Hello Wolfgang,
WL> i have the impression that although there is some documentation of
WL> metakit's column-oriented storage, there is very little knowledge about
WL> (1) why this should be a good idea,
Rationale is perfectly simple: frequently the user only needs to
access particular columns from the table and not all of them, so
reading the whole record is actually a waste. Sybase used once the
same rationale for column-oriented organization IIRC in one of their
data mining dbms.
WL> and (2) how to exploit this fact and
WL> in what use cases. some clarification of these two-and-a-half issues would
WL> be very welcome.
Most definitely - I was even feeling like I could write docs on this thing
myself and post them somewhere, but I have to get to know it first..
WL> however, the way things tend to be traditionally handled, this is either a
WL> design-time event that occurs not less often the more advanced the work in
WL> progress is. so any outstanding performance of a dbms to handle this
WL> particular situation is largely love's labour and lost for run-time.
Half of the problem is that record-oriented work is ingrained so
strongly in our minds. Changing that is the easy part - the hard part
is that the tools, if only e.g. DBF/CSV/file reading functions/classes
are oriented towards rows, not columns. So either some interface for
dealing with that is developed or all those smart optimisations are
misused and subsequently go down the drain like you described.
<snip>
WL> for these reasons i am much more interested in things working effectively
WL> with row-based access, no matter how they are implemented internally. let
WL> me remark that this particular point has made me look closer into sqlite
WL> as an alternative to metakit.
Well, yeah, but that's traditional SQL. In many applications (e.g.
natural language processing, which is what I'm interested in) that
just sucks. Or should I say: it's nearly unacceptable.
WL> while i am at it, i might further say that
WL> the other point is that i found that successive fetches of rows from a
WL> metakit table -- which, as i understand, is always entirely kept in
WL> memory, is outperformed by one or two orders of magnitude by an approach
WL> that first mirrors an entire table (with about 1k objects) into a python
WL> dictionary and then redirects fetches to this cache (meaning if you need
WL> more than 1% of the rows, you had better read *all* of them first).
I'm not sure what resides on disk and what resides in memory, but I'm
not interested in that really - the result of mmapped file and the MK
magic is that in theory I get the structure that works 'as if' it
resided in memory while it may be considerably bigger than the
physical memory (theoretically to the limit of the physical file size
available in the OS). In some applications that is VERY attractive.

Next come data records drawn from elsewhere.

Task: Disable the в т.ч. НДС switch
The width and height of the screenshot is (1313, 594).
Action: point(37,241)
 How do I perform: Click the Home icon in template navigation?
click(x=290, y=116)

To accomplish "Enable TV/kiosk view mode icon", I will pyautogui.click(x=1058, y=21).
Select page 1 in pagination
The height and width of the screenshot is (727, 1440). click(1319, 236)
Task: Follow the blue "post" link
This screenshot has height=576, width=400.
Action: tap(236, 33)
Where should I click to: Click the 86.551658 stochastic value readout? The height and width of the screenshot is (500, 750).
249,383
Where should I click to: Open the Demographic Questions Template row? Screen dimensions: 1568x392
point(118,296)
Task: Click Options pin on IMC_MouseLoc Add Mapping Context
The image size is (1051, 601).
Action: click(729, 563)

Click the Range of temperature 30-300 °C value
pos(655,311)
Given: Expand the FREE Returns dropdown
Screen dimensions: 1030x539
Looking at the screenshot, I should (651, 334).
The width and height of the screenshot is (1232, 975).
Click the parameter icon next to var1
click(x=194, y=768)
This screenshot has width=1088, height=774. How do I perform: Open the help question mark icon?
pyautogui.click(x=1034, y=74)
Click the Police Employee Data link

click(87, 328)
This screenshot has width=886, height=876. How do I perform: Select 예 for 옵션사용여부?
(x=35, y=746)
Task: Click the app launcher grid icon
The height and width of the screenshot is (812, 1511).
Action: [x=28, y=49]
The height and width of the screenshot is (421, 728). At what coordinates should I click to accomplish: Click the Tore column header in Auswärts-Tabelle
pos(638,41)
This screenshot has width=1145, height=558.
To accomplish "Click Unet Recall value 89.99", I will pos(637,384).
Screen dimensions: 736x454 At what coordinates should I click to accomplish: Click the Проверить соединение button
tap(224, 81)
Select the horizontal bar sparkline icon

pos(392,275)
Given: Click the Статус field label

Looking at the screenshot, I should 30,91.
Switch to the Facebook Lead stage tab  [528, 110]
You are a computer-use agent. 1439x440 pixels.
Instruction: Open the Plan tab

I'm actually somewhat disappointed by Python interface to MK. I thought I
would be able to access MK view as if it were a list of lists or list
of dictionaries, not via the 'RowRef' objects with dot access, like
ViewName.PropertyName and iterating over view or doing
find(name='Joe'). I'd prefer smth more resembling typical operation of
Python's list/dicts. An ideal would be IMHO smth like:
a={'joe':['doe', 44], 'john': ['lennon', 45], 'joe': ['smith', 42]}
..but implemented in such a way that a user could access any column as
a key, smth a la multi-way dictionary, so user could specify
a[(0, 'joe')]
and get a list of lists for all joes (in MK-speak, that's obviously a
view, just interfaced this way) in 0th column AND simultaneusly be
able to specify a[(1, 'lennon')]. I'm sure implementing smth like this
would be a lot of work, though.
Nevertheless, the mmapped principle of MK in many applications is
sound.
WL> let me finish this longish posting by stating that i believe that metakit
WL> is a great product, but i also believe that its python interface needs at
WL> the very least a sound overhaul (i think i could contribute parts of an
WL> interface i have been building during recent months).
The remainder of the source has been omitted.